- _Data supplied_
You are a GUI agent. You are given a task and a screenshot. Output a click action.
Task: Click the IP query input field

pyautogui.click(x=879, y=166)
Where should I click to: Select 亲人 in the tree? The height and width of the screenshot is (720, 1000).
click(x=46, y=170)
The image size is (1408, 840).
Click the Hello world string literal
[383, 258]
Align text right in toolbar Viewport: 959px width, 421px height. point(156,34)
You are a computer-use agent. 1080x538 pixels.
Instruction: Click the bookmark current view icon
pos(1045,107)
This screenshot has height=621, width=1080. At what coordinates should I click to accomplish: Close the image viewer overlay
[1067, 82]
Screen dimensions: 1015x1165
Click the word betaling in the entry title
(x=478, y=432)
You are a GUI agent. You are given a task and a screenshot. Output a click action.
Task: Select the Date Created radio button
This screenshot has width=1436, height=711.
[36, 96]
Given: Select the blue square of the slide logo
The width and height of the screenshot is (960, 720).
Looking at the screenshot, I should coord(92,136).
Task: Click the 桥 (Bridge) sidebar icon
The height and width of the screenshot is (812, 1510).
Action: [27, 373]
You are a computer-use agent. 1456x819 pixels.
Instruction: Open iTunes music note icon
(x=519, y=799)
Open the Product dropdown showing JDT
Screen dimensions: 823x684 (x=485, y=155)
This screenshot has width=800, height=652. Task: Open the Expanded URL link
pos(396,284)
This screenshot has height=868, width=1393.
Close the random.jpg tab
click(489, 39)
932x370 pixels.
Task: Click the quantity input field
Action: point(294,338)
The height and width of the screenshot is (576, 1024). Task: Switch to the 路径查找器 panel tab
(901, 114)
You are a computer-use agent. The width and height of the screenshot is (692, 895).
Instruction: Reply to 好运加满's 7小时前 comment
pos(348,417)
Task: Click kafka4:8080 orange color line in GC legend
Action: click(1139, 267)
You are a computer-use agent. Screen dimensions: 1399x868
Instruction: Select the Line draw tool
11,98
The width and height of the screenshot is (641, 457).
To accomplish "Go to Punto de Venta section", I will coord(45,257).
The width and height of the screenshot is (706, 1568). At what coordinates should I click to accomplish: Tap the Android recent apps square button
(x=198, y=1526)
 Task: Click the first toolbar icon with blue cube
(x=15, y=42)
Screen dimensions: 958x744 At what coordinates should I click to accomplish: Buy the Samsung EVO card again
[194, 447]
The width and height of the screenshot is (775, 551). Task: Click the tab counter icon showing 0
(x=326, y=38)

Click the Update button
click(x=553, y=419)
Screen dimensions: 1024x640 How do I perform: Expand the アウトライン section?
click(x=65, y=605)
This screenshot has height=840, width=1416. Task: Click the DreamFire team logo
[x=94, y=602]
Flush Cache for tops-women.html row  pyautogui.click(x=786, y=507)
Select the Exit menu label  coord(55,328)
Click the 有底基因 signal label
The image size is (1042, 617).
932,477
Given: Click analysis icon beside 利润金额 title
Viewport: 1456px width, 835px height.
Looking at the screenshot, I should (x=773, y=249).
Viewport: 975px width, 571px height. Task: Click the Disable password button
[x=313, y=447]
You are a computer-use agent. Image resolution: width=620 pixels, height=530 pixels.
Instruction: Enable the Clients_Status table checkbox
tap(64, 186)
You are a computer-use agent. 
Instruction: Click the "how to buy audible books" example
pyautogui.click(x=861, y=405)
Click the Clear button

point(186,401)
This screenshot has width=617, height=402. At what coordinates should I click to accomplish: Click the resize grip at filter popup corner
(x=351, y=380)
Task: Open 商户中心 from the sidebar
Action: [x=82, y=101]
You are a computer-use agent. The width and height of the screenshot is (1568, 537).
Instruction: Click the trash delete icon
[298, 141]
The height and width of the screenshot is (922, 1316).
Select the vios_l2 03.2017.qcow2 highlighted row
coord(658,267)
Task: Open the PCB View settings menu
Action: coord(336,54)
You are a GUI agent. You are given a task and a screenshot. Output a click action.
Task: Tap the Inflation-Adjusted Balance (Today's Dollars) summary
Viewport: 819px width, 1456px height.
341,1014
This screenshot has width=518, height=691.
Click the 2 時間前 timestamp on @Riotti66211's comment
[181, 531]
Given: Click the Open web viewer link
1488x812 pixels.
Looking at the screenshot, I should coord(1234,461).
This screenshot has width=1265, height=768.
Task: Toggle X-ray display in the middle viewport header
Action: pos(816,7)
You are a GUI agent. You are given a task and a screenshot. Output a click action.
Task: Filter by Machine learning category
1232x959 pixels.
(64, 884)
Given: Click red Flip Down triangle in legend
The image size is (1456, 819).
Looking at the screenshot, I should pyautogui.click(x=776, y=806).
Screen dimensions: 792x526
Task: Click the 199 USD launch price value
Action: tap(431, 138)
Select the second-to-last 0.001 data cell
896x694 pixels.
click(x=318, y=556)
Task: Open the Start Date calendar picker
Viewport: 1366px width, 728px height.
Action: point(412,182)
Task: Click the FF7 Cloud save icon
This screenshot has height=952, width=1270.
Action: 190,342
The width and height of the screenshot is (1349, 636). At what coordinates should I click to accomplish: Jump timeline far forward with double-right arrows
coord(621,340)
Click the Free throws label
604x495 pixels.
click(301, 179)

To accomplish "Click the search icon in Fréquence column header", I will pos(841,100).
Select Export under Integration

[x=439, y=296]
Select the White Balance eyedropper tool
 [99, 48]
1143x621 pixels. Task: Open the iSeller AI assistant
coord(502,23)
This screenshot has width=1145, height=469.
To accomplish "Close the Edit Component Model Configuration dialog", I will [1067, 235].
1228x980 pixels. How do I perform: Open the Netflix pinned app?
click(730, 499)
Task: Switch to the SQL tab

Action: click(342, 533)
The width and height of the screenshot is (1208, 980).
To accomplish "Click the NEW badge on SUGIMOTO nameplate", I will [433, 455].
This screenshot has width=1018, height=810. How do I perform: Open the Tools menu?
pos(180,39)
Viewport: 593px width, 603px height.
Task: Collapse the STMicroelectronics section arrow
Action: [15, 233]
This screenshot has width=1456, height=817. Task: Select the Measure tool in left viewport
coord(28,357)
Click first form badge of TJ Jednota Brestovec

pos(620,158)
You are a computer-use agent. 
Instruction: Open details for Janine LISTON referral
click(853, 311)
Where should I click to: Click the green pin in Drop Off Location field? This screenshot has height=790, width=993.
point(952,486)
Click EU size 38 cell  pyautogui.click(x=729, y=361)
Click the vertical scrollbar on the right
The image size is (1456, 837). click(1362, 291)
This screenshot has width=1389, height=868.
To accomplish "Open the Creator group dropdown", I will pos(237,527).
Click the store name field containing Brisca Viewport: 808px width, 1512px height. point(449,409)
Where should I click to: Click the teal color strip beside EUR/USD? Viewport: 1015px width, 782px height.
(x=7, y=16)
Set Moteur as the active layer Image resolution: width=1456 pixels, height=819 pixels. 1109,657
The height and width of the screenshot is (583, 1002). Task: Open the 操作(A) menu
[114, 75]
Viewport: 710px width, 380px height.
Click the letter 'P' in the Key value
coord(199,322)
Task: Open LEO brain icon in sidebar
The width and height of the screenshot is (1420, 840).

- _Written exercise_
From the rows above, copy out each line that includes the word "square".

- _Answer for this exercise_
Given: Select the blue square of the slide logo
The width and height of the screenshot is (706, 1568). At what coordinates should I click to accomplish: Tap the Android recent apps square button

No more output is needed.